FDA Informatics Community to Advance Precision Medicine

As part of President Obama’s Precision Medicine Initiative, the Food and Drug Administration plans to launch a crowd-source platform to help develop standards for next generation testing technology that quickly sequences a person’s genome.


As part of President Obama’s Precision Medicine Initiative, the Food and Drug Administration plans to launch a crowd-source platform to help develop standards for next generation testing technology that quickly sequences a person’s genome.

Planned for beta release in December, precisionFDA will offer researchers and test developers access to a secure cloud-hosted work space where their software code or data can be shared with collaborators, FDA, or even the public, if they so choose. According to the regulatory agency, precision medicine requires working collaboratively to ensure the accuracy of genetic tests in detecting and interpreting genetic variants.

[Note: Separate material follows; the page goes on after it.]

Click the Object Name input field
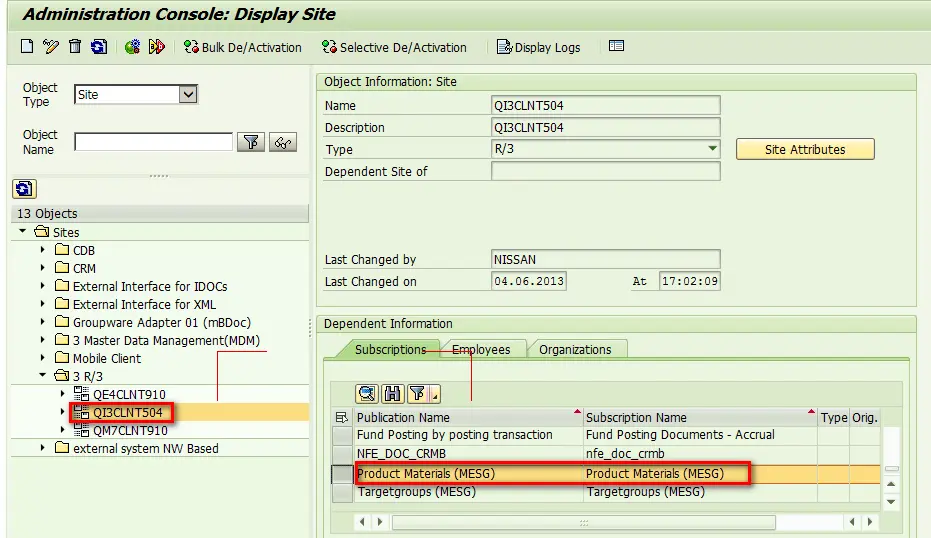 [153, 142]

Also See: Regulatory Reforms Needed to Leverage Data for Precision Medicine

Taha Kass-Hout, M.D., FDA chief health informatics officer and director of FDA’s Office of Health Informatics, says precisionFDA’s public space will offer a wiki and a set of open source or open access reference genomic data models and analysis tools developed and vetted by standards bodies, such as the National Institute of Standards and Technology.

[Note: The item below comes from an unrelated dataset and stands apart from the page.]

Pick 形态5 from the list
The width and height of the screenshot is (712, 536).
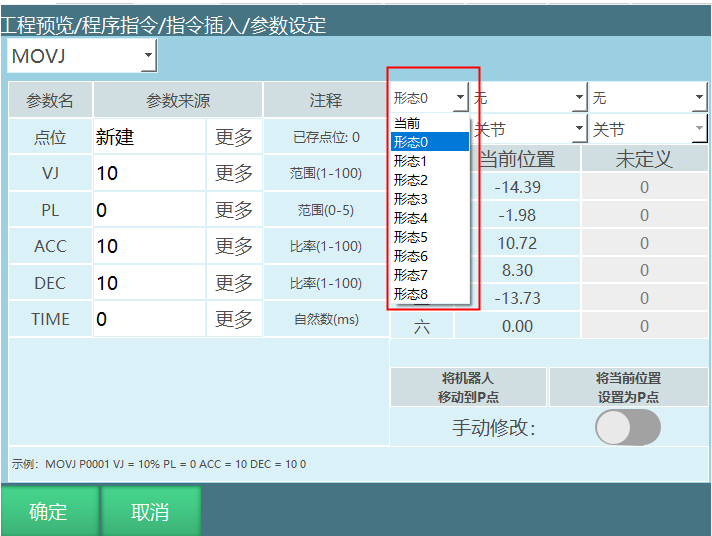click(x=410, y=237)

“The crowd source approach we hope will advance the science and ultimately make it a lot easier for people to validate their tests in ways that are producible and transparent,” says Kass-Hout.

DNAnexus, a cloud solutions vendor for the genomics industry, has been awarded an $849,678 research and development contract by the FDA’s Office of Health Informatics to build the open source platform for community sharing of genomic information, providing the underlying cloud-based compute and data management infrastructure.

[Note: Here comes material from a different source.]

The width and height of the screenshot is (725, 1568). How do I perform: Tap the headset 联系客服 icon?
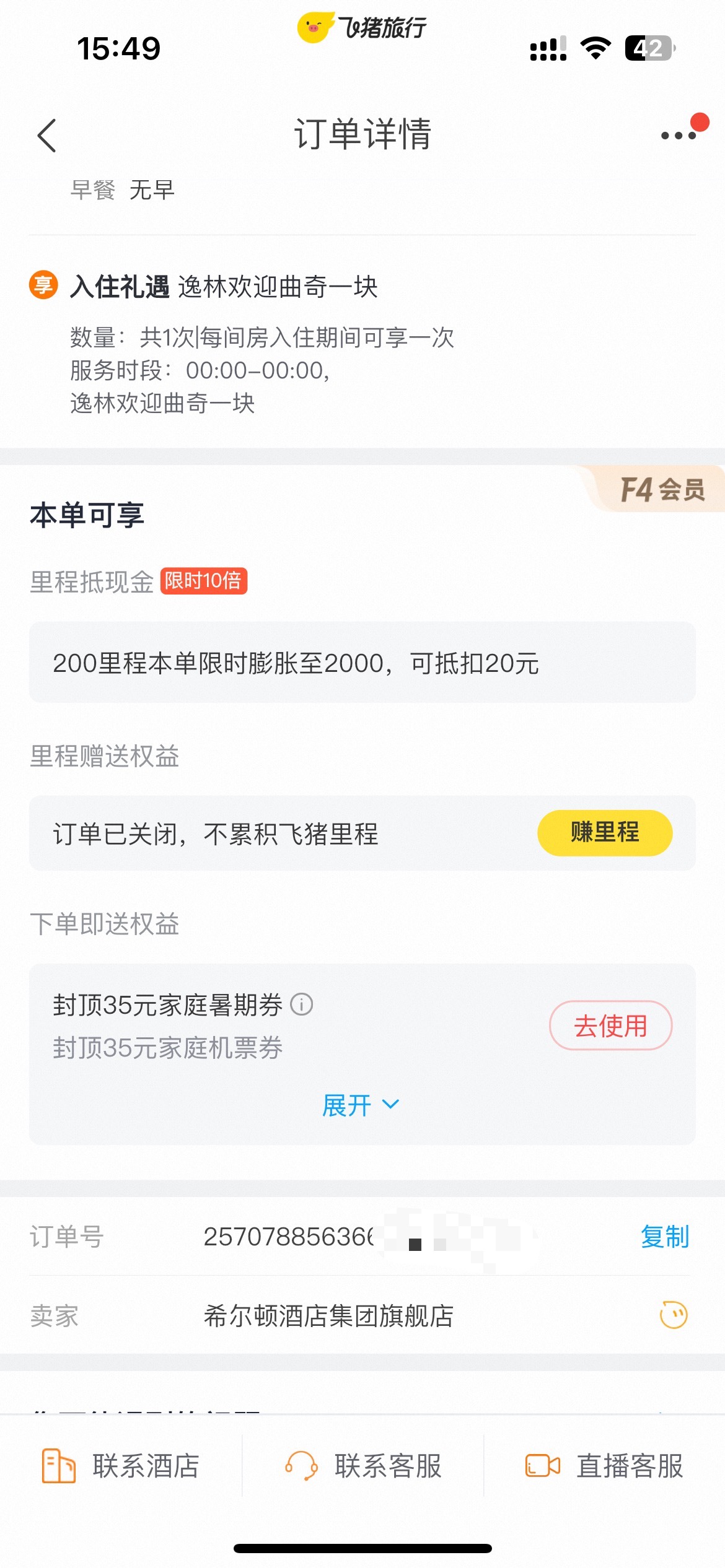pyautogui.click(x=302, y=1466)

The Mountain View, Calif.-based company expects the platform will be used broadly by test providers, standards-making bodies, pharmaceutical and biotechnology companies, healthcare providers, academic medical centers, research consortia, and patient advocacy groups.

“We predict that this new model for evaluating next generation sequencing-based tests will open up the process to a broader range of community members, who will benefit from open source reference data and applications and pay-for-use compute and storage resources, leveling the playing field for smaller test developers,” according to a written statement from DNAnexus.